El caso es que alguien debió de contar a Brailoiu que el suceso había tenido lugar cuarenta años antes y que la que había sido la pobre novia vivía todavía. Así que fue a visitarla para escuchar la historia por su propia boca, y descubrir que la realidad era mucho más prosaica: su novio, un cabeza loca, cayó una noche por un precipicio en un descuido y no murió al instante; sus gritos fueron oídos por unos montañeses que le transportaron al pueblo donde falleció poco después. La anciana contó al musicólogo que durante el entierro había repetido junto con otras mujeres las lamentaciones rituales acostumbradas, sin ningún tipo de alusión a hechos o seres extraordinarios. Pero en menos de medio siglo, y a pesar estar ahí algunos de los protagonistas de la historia, un suceso trivial se transformó en una leyenda.

Supongo que algo así hubiera ocurrido con la silla de aquel pueblo normando, si no fuera porque algún tiempo después del suceso, alguien tuvo a bien leer el informe que Gay-Lussac escribió sobre el famoso vuelo que había realizado poco antes y en el que alcanzó por primera vez los 7.000 metros de altitud. En él se cuenta cómo mientras volaba a la altura de aquella comarca, y con la intención de ganar altura librándose de peso, echó todo el lastre que pudo, entre ello la silla que ya casi estaban venerando como una reliquia en aquél remoto pueblo de Normandía.

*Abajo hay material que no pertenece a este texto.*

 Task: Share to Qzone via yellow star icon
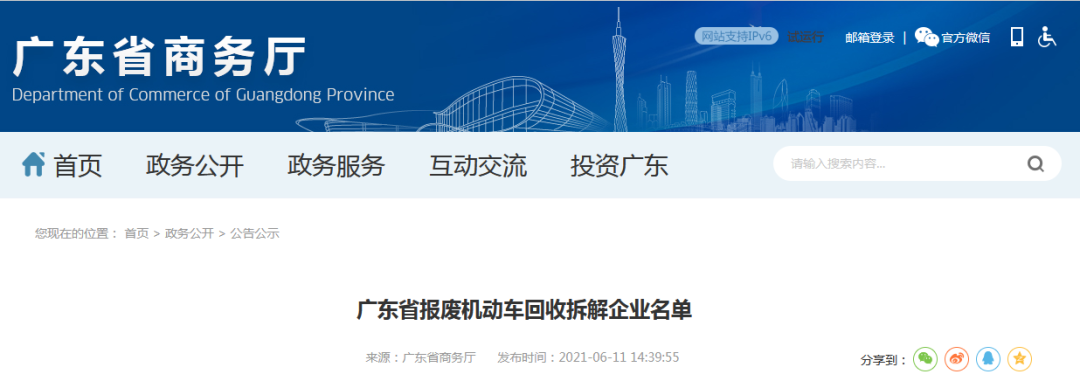1019,359
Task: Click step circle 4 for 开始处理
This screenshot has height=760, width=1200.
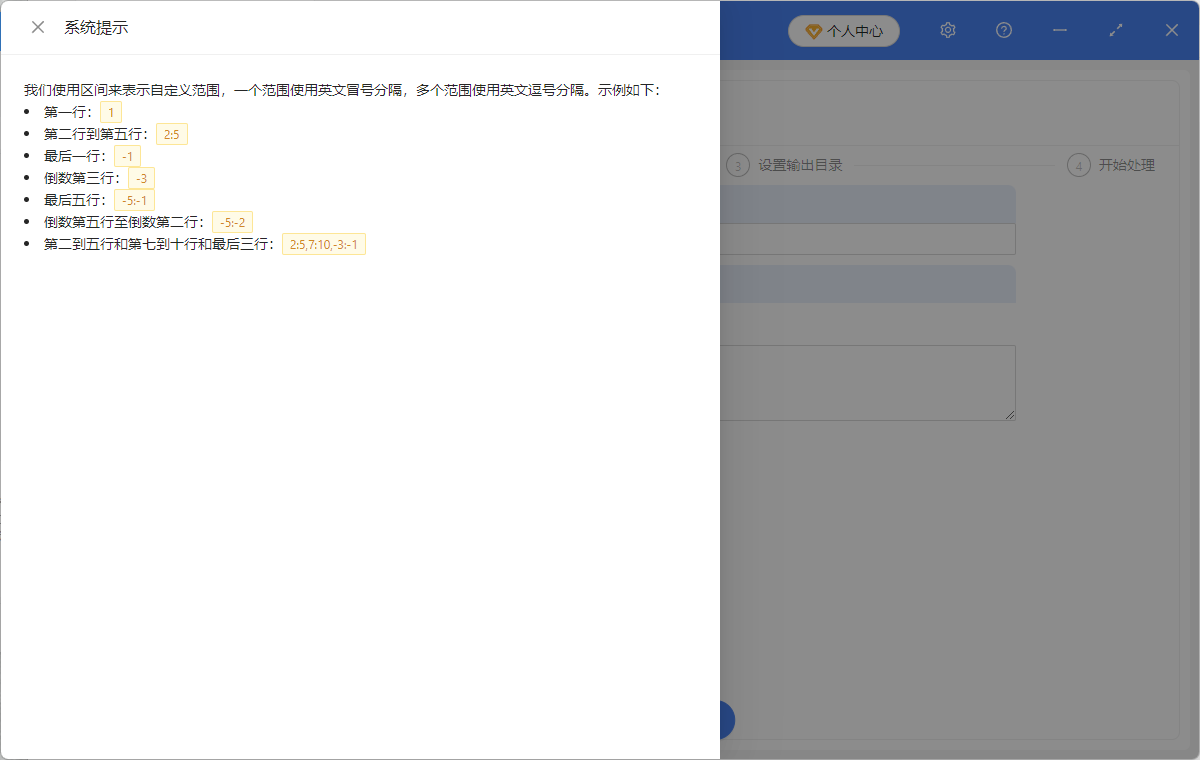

Todo esto que se cuenta aquí me vino a la memoria ayer, cuando me enteré de la triste noticia del profesor francés degollado por un tarado lleno de fanatismo. Es difícil aprender cuando, además de no querer, se impone la falta de libertad y sentido crítico. Y una vez dicho, no veo mejor imagen para ilustrar todo esto que la que narra lo que ocurrió en la pequeña localidad francesa de Gonesse en agosto de 1783, cuando un objeto grande, esférico y nebuloso pintado con rayas rojas y amarillas cayó del cielo y comenzó a revolotear en el suelo. Los campesinos del pueblo, asustados, atacaron el objeto con horquillas y luego lo ataron a la cola de un caballo para ser arrastrado por las calles. El diabólico intruso, como se supo después, fue Le Globe, el primer ingenio volador impulsado por hidrógeno, que tuvo la mala fortuna de ir a caer en aquél pacífico pueblo, excitando el horror a lo desconocido de sus habitantes.